Much as I love Lon Chaney you always have some compassion for his monsters and villains which is why his performances are so great but it makes them less chilling than those on my list of most chilling screen villains.
Carl Boehm’s portrayal in Peeping Tom is in a class by itself. It’s not so much chilling as stomach-turning which is why he doesn’t make my list.
Who would you put on the list of most chilling screen villains?
Heath Ledger’s Joker, though maybe not so much the acting, but the role his character plays in pushing all of the right buttons to cause society breakdown.
Anthony Hopkins’ Hannibal Lecter. Intelligent, sociopaths are the scariest villains.
Robert DeNiro in TaxiDriver, unless one was to claim he is an anti-hero, but I think that’s why it’s chilling.
Of the top of my head:
Peter Lorre in M
Jack Nicholson in The Shining
Dennis Hopper in Blue Velvet
Also I think villains are less chilling than antagonists. Bates and Lecter are definitely antagonists and part of their effect as characters comes from the fact that they are not opposed directly to the evil in the story. Well, Bates is but the viewer doesn’t in theory know that.
I agree with all of your suggestions, MM. I may update the post to include them.
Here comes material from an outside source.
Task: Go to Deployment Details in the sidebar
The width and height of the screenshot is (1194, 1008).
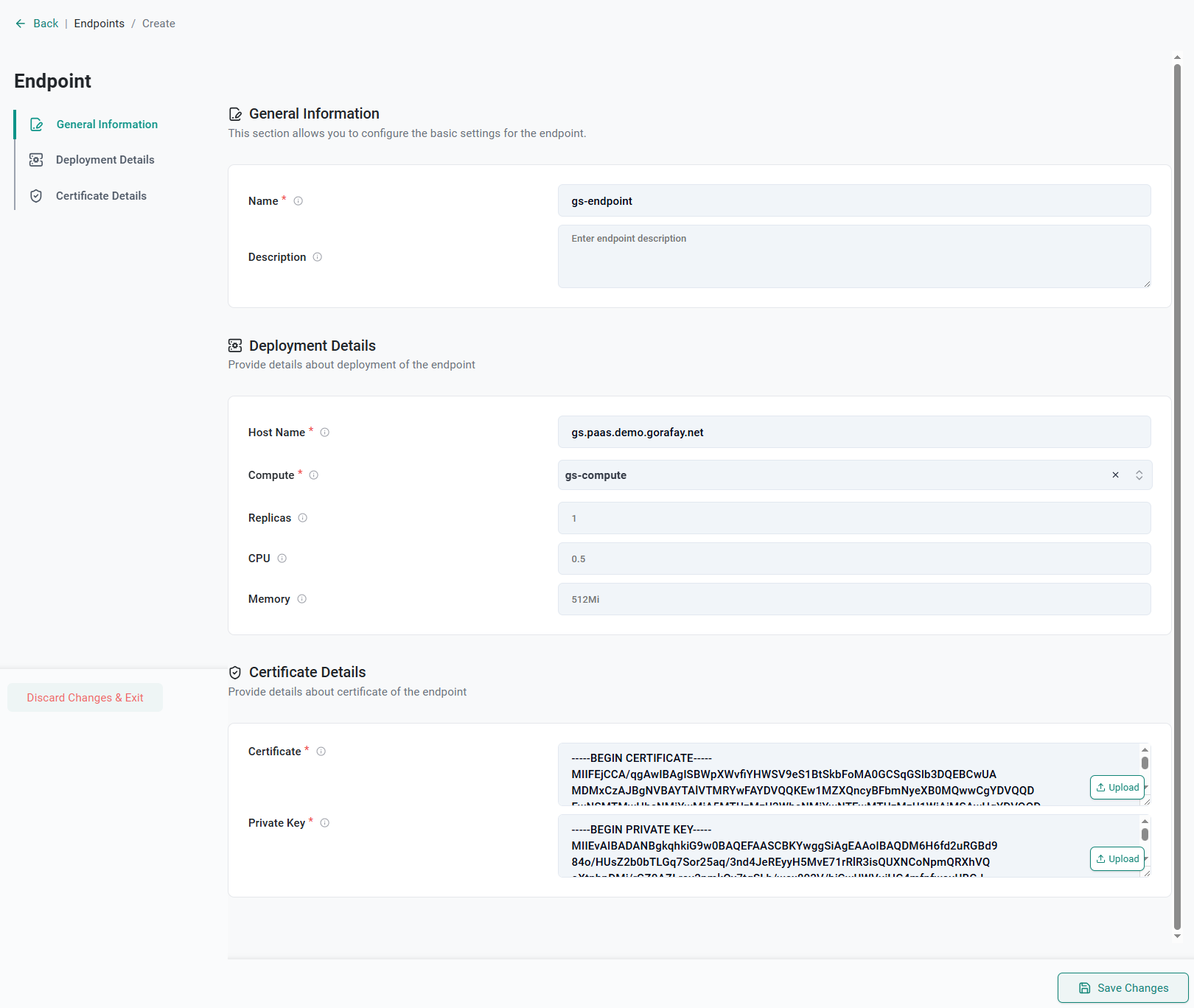Action: click(x=105, y=160)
Hitler. In basically all his movies.
I don’t know whether I’ve mentioned this before but my dad spoke fluent German and spent most of 1937-1938 in Europe. He was a dedicated journalist and I have all of the journals he kept when he was over there. I really need to transcribe them and start publishing them.
He heard Hitler speak at one of his rallies. In person, not on the radio. He said he was electrifying.
My dad was in Munich on November 9, 1938. He wrote a couple of very oblique entries about strange and disturbing goings-on and very shortly after that returned to the States.
Perhaps because I am mildly dental phobic, von Sydow.